Well here we are, in our new shiny enclosure with all it’s bells and whistles and pretty new layout, all updated and advanced, better than ever. That’s the Internet for you. Someone builds something, it goes up, then they say “Oh s&@t! That doesn’t work! We really should have, I don’t know, maybe tried using the thing for five minutes to see if it operated as the electric potato peeler that we designed it to be rather than what it turned out to be, which as it happens was a thermonuclear rabbit raping machine!”
This is fairly typical of modern technology. It seems as though a mix of pressure to make deadlines and a sort of laxidasical attitude towards bugs has led us to a reliance on being connected to the Internet all the time to make sure we can play games the way the were apparently intended. A glitch in my Internet recently has brought this into sharp focus.
As I have pointed out before, I am aware that games have gotten larger and more complicated and I think this is definitely a good thing. With this growing complexity it naturally follows that the more elaborate the software the more can go wrong with it. Nearly every game you buy these days, as soon as you pop it in the drive (Many times even on the day of release) has a little prompt coming up telling you that there is an ‘Update’ available.
Because this is what you want to see when you put your brand new game into your X-Box.
The perfect example of how something can go terribly wrong and still be somewhat excusable is, of course, the most open-worldy of open world games The Elder Scrolls V: Skyrim. This game was patched and patched and patched again. At one point the PS3 version couldn’t be played for more than about 25 minutes without slowing down to a crawl. But they fixed it. This was all down to patches being made available on PSN, Xbox Live and via Bethesda’s website for PC users.

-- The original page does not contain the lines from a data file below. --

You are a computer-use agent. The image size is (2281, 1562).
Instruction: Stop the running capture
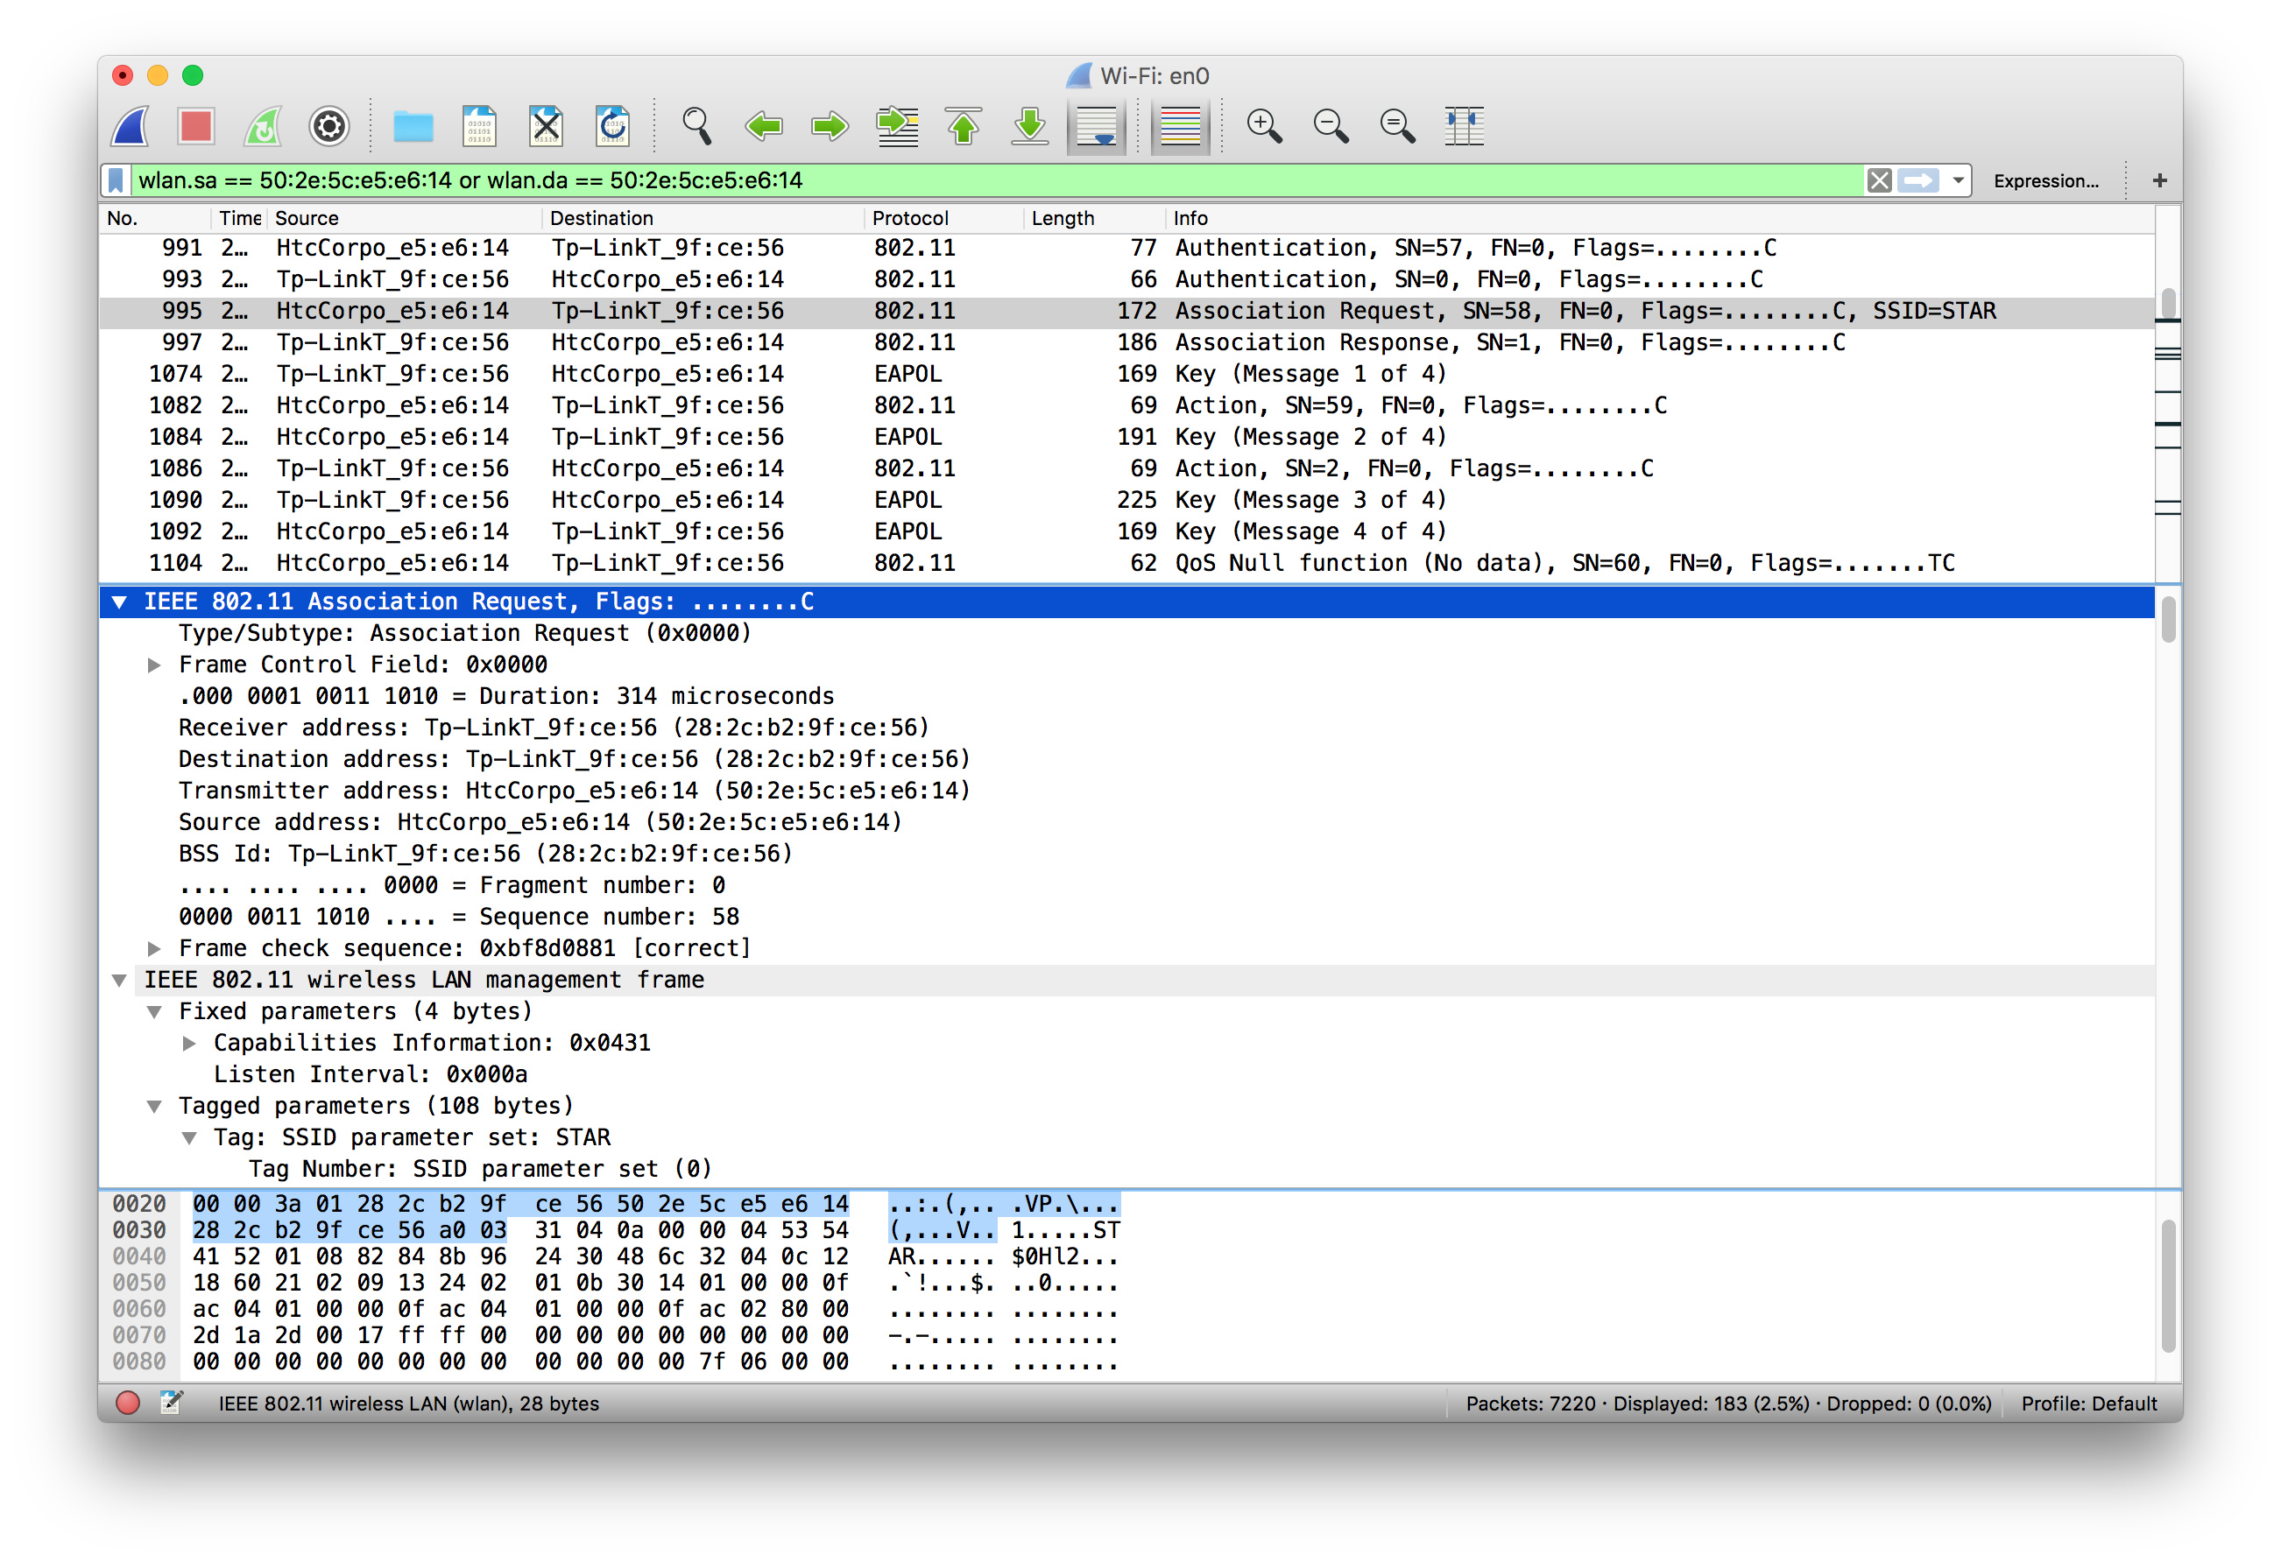(195, 126)
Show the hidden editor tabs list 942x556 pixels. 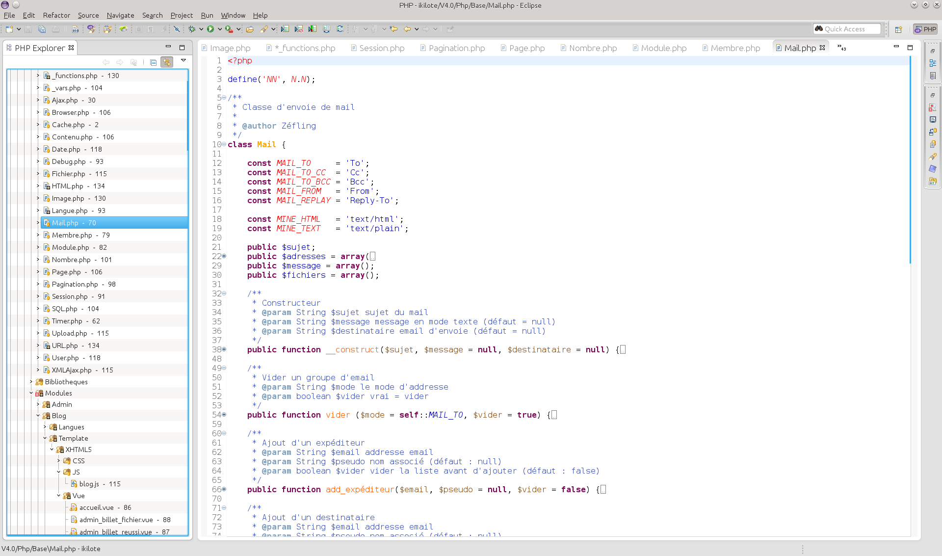click(841, 48)
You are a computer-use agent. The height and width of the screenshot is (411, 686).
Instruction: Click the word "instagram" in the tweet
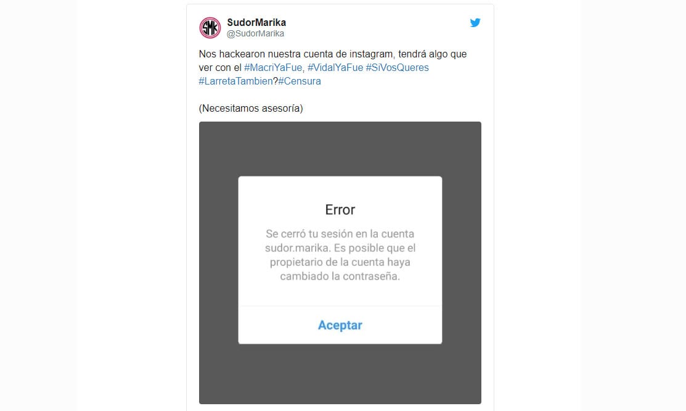371,54
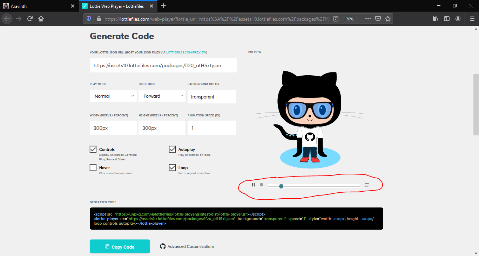Bookmark the page using the star icon
This screenshot has height=256, width=479.
point(388,18)
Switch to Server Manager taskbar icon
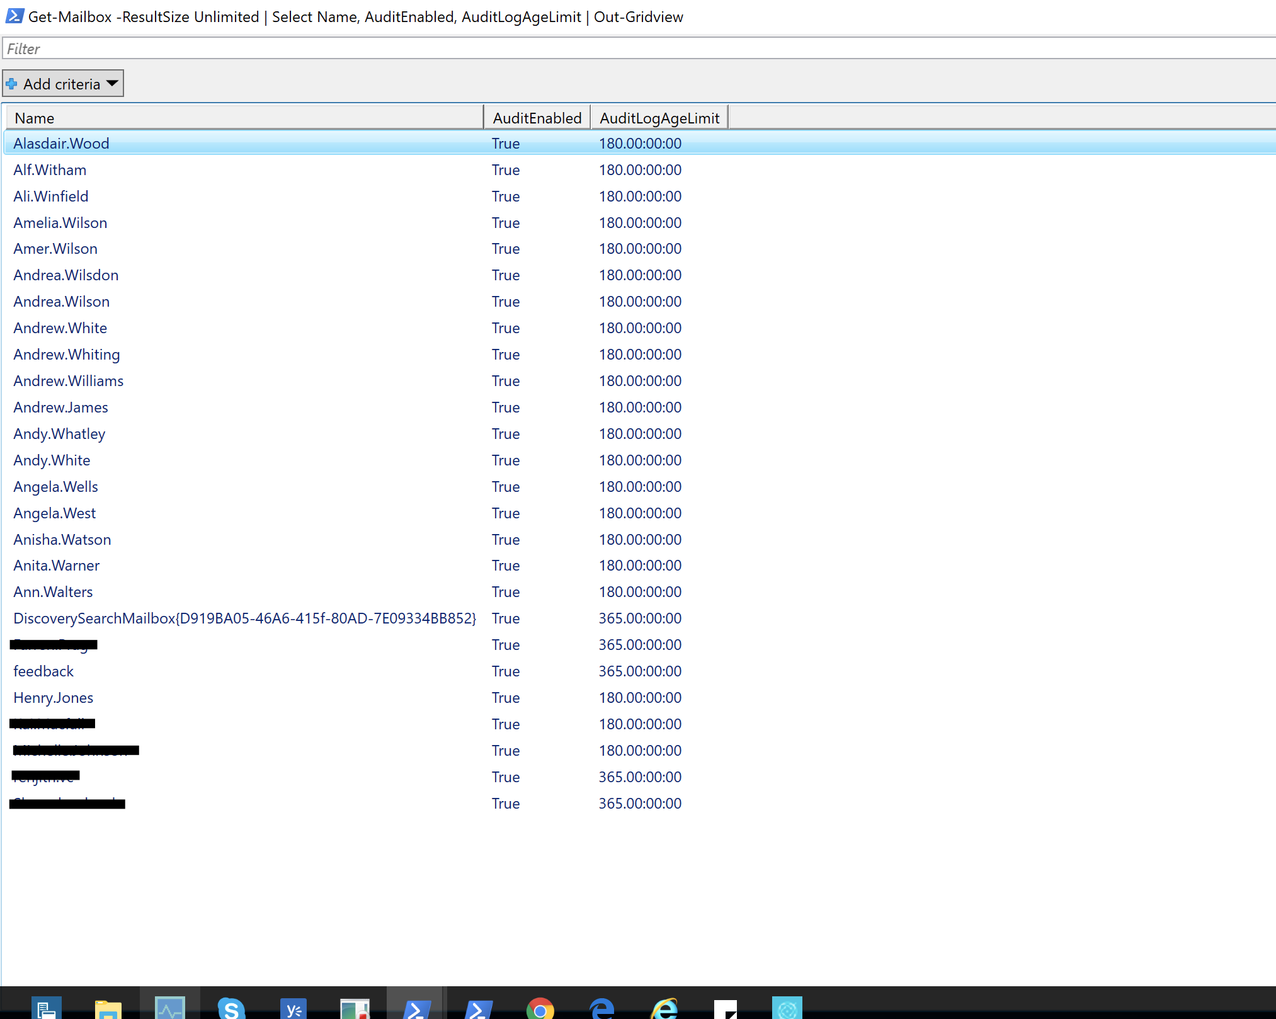 (x=46, y=1008)
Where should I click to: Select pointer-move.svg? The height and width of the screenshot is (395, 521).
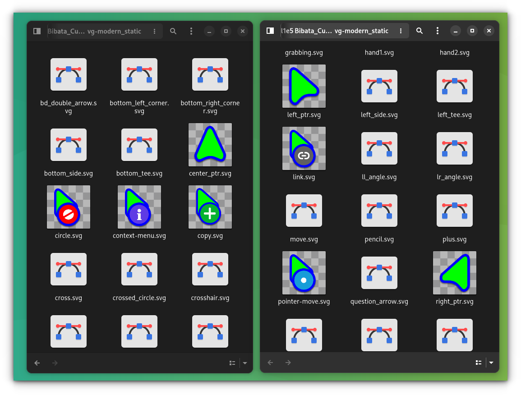click(304, 273)
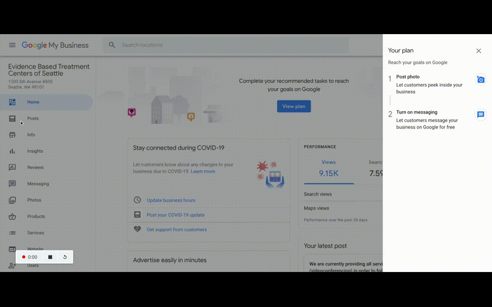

Although why anyone would think having a horse that floats 100 feet above the ground is a glitch is beyond me.
It’s not a good thing that these were necessary but with a game as huge and sprawling as Skyrim it is somewhat understandable that maybe there would be a few things that didn’t work and would need to be patched in later. But this is not always the case and one happenstance in particular which kind of make me want to grab someone by the throat and physically educate them about the effects of a sandwich toaster on human digits.
The Vic Mackay approach to conflict resolution.
I am of course referring to the unbelievably broken and unplayable mess that was the Silent Hill: HD Collection.
I was rapturously excited when I heard about this. For those not in the know, the title is a bit of a mislead as it only contains Silent Hill’s 2 and 3. But that is fine. Realistically they are the only ones worth playing retrospectively (excluding Shattered Memories on the Wii) so I was damn happy about this. Then, a few days before the release of this wonderful thing I saw a video much like this one.
There turned out to be a hell of a lot more glitches but they are all fairly similar in nature to the ones shown here, the framerate issues being the ones that most effect the gameplay to a point where it is pretty much unplayable.